**About this exercise**. Every record below must be retyped exactly, with the pictures left out.

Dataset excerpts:

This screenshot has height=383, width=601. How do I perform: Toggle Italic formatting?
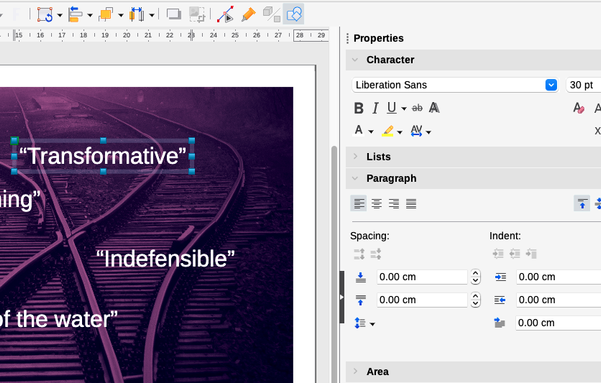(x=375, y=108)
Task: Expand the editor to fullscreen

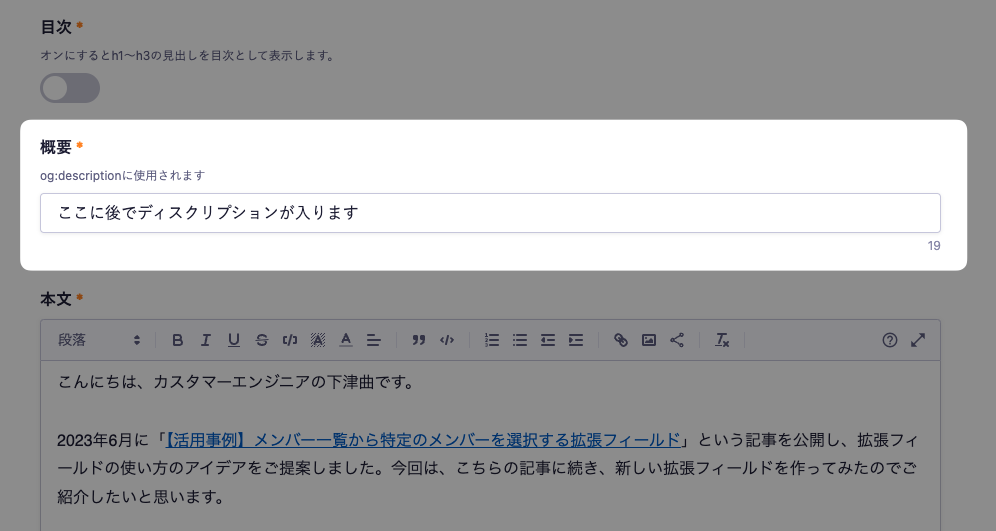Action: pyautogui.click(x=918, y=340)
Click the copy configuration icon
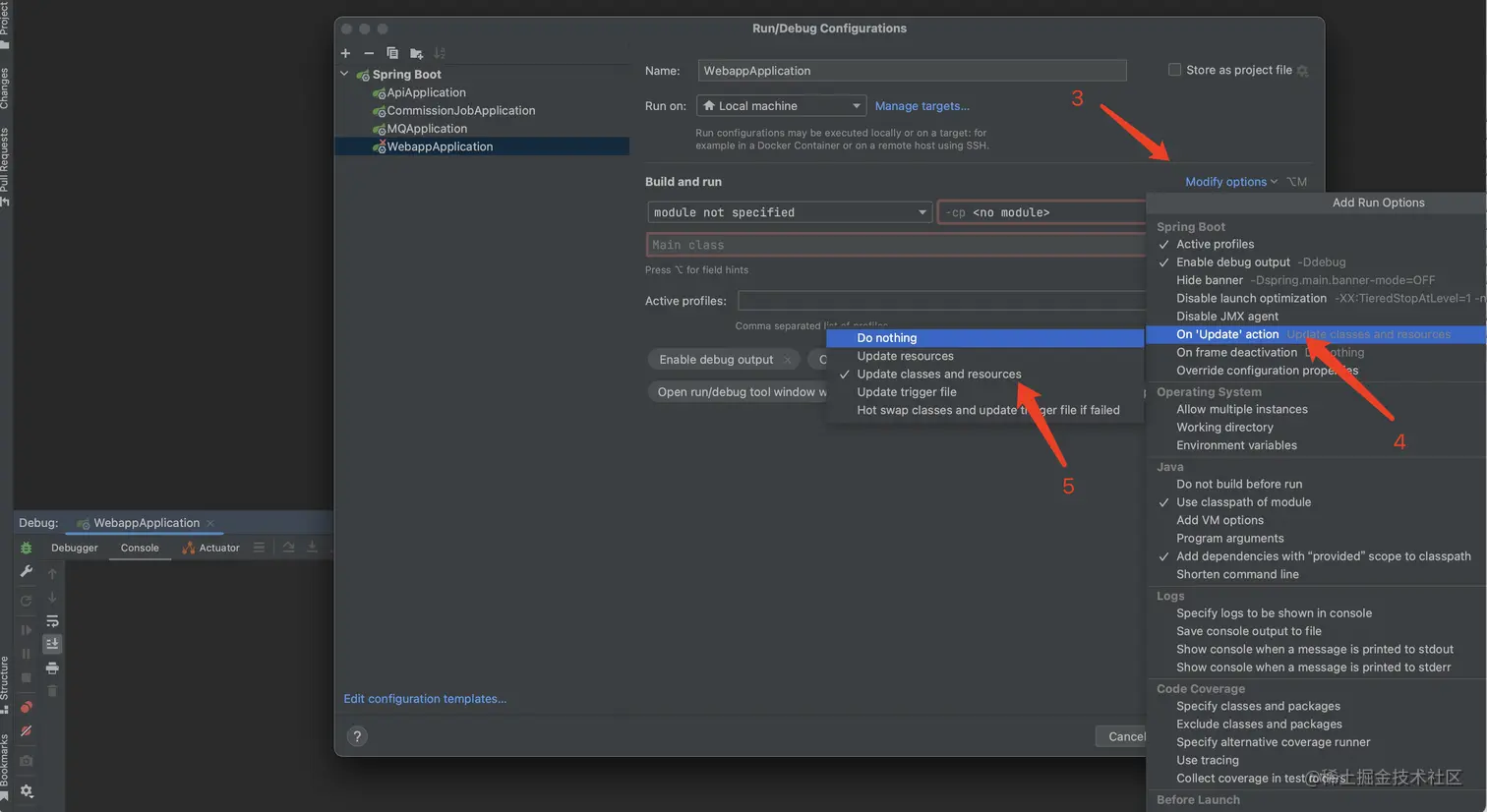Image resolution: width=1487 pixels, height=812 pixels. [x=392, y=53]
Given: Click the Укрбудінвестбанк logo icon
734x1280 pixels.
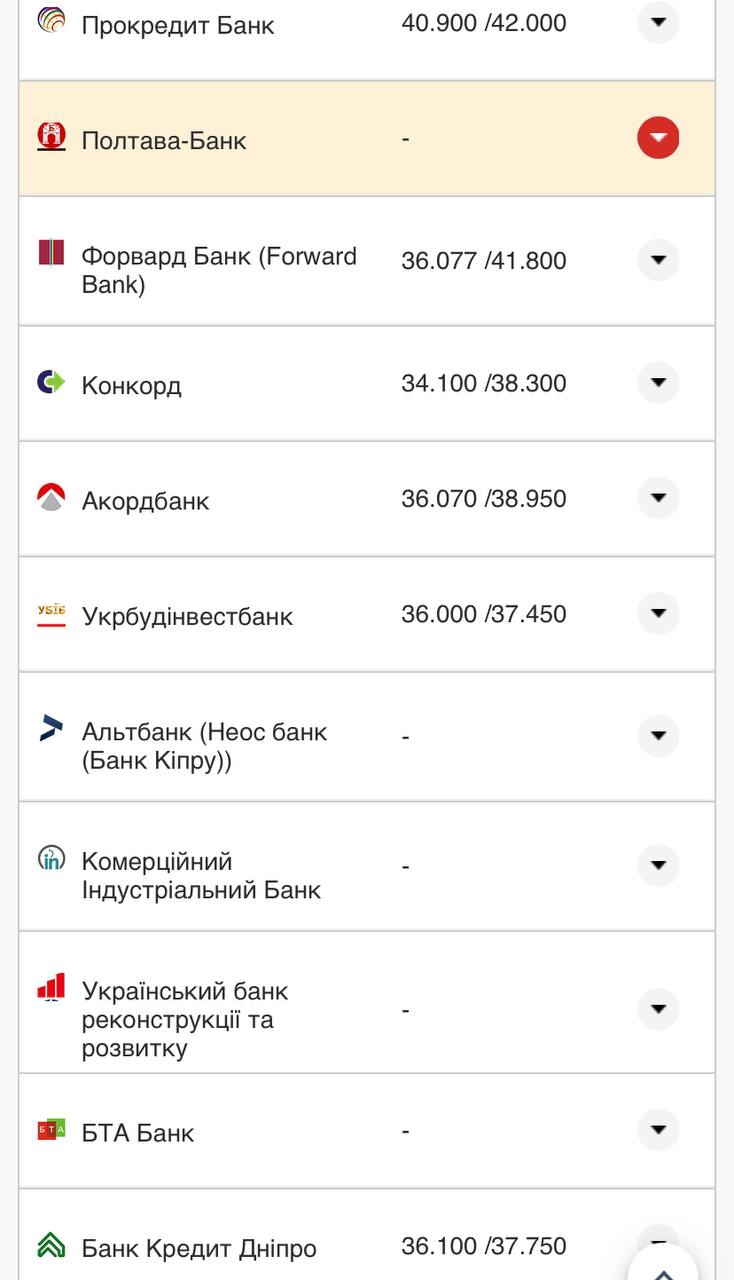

**Solution below**.
This screenshot has height=383, width=601. How do I perform: Toggle Italic formatting?
(x=375, y=108)
Task: Expand the editor to fullscreen

Action: pyautogui.click(x=918, y=340)
Click the copy configuration icon
Image resolution: width=1487 pixels, height=812 pixels. [x=392, y=53]
Given: Click the Укрбудінвестбанк logo icon
734x1280 pixels.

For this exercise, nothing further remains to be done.